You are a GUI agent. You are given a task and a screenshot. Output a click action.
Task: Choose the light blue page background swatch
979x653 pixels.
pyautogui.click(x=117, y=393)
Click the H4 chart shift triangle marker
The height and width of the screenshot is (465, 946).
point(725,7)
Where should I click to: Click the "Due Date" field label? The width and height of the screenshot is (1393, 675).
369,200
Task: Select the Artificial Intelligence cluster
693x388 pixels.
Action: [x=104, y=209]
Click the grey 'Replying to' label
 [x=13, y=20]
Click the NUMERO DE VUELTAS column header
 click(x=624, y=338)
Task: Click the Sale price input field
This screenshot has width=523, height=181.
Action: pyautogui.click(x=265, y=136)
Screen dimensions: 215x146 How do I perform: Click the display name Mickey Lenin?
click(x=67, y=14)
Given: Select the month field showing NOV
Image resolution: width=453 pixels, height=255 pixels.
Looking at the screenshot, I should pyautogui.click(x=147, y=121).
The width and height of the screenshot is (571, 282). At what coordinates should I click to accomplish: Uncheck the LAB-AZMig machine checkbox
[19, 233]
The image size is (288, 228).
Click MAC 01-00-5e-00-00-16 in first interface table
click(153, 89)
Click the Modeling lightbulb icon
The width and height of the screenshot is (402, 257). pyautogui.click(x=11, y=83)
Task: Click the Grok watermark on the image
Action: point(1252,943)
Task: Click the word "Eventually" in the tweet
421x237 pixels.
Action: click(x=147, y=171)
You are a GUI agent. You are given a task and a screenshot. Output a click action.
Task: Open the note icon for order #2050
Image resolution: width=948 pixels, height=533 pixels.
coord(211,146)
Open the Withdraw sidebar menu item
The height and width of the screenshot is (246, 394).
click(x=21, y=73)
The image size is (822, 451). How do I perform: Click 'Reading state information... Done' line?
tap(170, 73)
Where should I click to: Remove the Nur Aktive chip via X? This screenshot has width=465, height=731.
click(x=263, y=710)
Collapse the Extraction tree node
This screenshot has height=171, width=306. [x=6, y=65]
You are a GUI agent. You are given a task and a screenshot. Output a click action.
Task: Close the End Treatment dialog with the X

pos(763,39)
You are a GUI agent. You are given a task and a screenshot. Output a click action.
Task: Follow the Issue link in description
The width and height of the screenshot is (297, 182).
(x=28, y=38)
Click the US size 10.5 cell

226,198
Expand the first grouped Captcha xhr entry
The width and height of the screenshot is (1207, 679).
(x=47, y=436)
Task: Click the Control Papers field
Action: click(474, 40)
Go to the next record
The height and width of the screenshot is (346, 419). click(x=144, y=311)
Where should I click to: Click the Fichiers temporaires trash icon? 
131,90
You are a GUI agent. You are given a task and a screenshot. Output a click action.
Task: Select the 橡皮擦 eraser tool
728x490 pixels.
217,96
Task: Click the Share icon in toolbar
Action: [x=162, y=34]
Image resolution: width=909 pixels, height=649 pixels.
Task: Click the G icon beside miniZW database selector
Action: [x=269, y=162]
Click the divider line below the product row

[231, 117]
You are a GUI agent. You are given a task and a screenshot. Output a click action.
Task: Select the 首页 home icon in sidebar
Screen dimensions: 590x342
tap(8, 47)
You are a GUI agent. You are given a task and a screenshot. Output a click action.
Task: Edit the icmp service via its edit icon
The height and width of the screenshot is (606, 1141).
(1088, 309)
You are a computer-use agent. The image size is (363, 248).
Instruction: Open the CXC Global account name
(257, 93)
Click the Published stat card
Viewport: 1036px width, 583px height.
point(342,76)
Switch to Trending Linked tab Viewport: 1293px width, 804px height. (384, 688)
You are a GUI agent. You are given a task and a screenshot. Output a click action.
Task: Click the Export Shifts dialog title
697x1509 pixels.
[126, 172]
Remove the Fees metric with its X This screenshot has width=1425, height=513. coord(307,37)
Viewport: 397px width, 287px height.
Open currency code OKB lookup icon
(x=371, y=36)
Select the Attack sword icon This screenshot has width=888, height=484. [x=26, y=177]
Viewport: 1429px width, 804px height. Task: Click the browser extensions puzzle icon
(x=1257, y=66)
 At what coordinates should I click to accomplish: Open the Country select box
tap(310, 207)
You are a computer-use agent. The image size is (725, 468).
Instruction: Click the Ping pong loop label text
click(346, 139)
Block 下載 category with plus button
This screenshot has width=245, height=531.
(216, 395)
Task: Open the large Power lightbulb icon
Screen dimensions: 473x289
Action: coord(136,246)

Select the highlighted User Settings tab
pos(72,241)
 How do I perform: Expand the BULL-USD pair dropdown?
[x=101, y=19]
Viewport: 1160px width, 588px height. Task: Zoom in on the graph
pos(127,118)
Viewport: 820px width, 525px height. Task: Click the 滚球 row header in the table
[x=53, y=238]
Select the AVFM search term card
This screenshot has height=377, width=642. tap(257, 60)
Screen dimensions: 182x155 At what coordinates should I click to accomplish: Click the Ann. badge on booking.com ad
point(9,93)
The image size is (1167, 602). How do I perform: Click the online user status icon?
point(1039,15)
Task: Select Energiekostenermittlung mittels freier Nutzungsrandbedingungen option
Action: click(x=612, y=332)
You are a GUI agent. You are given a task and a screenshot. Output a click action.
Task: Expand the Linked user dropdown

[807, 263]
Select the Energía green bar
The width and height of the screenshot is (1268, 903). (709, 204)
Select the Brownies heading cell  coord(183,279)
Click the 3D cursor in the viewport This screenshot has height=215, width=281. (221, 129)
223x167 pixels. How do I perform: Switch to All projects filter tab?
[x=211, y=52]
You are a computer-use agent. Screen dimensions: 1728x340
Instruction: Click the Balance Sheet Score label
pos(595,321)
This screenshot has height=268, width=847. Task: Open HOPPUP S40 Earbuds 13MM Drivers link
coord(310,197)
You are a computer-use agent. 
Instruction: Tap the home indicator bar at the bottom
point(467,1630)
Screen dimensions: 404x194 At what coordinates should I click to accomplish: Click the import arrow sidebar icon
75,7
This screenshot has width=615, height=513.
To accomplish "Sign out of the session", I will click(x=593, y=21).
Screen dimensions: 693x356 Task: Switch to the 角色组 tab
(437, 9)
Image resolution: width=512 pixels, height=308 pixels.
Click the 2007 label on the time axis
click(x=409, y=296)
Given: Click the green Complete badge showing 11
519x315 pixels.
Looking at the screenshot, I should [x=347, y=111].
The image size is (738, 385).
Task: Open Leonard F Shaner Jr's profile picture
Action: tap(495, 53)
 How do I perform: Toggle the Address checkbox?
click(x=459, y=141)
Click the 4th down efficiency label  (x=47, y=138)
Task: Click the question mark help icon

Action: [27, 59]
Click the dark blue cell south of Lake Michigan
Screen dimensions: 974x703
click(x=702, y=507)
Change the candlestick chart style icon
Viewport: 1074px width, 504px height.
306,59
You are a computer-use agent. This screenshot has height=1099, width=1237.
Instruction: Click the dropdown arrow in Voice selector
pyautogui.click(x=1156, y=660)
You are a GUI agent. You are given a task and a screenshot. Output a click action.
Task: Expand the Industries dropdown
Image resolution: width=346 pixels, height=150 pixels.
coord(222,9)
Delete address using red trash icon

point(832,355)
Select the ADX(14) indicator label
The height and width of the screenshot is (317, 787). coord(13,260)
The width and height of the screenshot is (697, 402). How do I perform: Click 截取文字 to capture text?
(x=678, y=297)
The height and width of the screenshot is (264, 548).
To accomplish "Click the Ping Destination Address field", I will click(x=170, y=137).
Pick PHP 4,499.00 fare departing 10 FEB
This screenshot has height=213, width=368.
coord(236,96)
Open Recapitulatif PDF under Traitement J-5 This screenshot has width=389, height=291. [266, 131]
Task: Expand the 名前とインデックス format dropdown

_ _ _ _ _

→ WHAT THE TASK ASKS
In the listing above, some lines may hold the string "blue". Report how many, and nothing more.

→ SOLUTION FOR THIS EXERCISE
2